Problem to solve:
Nothing but the lines from the one that holds "Image resolution: width=500" through the end of the material should be repeated, each exactly as it stands, and pictures stay out.

Extracted material:
%%
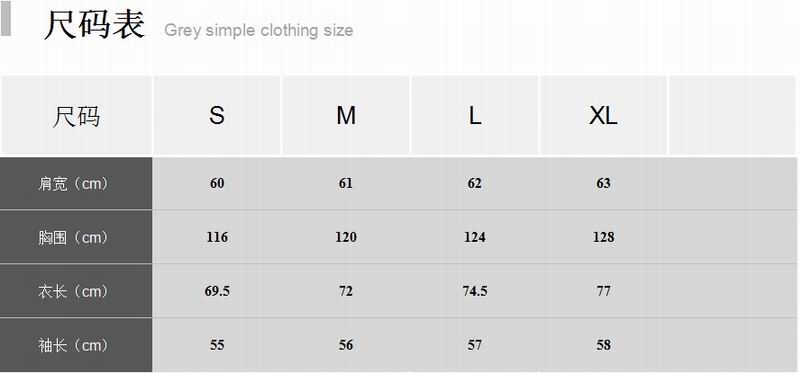Click length value 69.5 for size S
800x374 pixels.
[217, 291]
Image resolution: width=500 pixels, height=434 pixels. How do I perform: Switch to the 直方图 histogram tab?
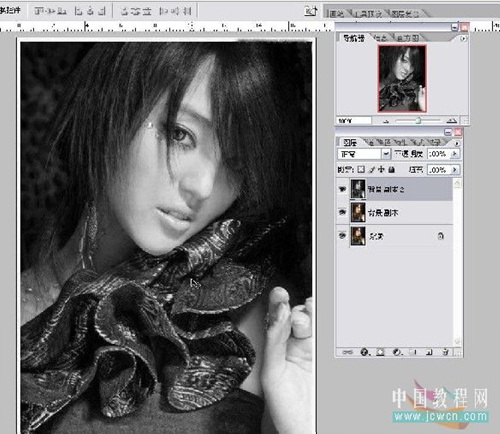click(408, 38)
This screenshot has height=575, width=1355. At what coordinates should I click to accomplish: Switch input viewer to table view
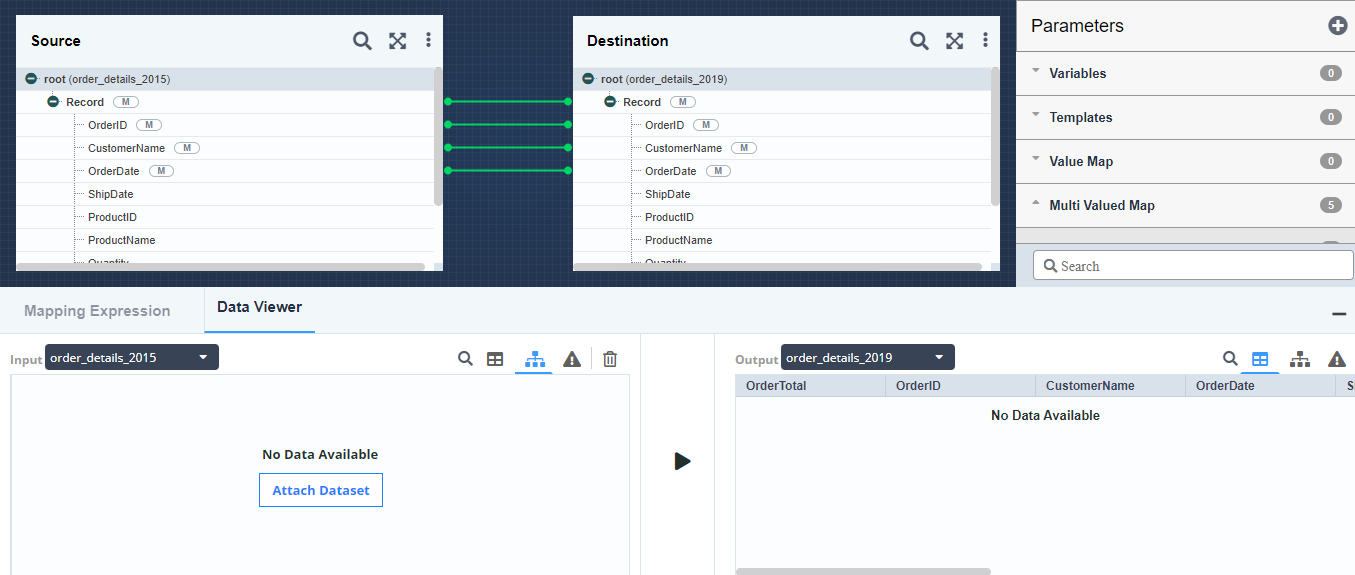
%%
Solution below:
Image resolution: width=500 pixels, height=434 pixels. How do I perform: Switch to the 直方图 histogram tab?
click(408, 38)
This screenshot has height=575, width=1355. At what coordinates should I click to accomplish: Switch input viewer to table view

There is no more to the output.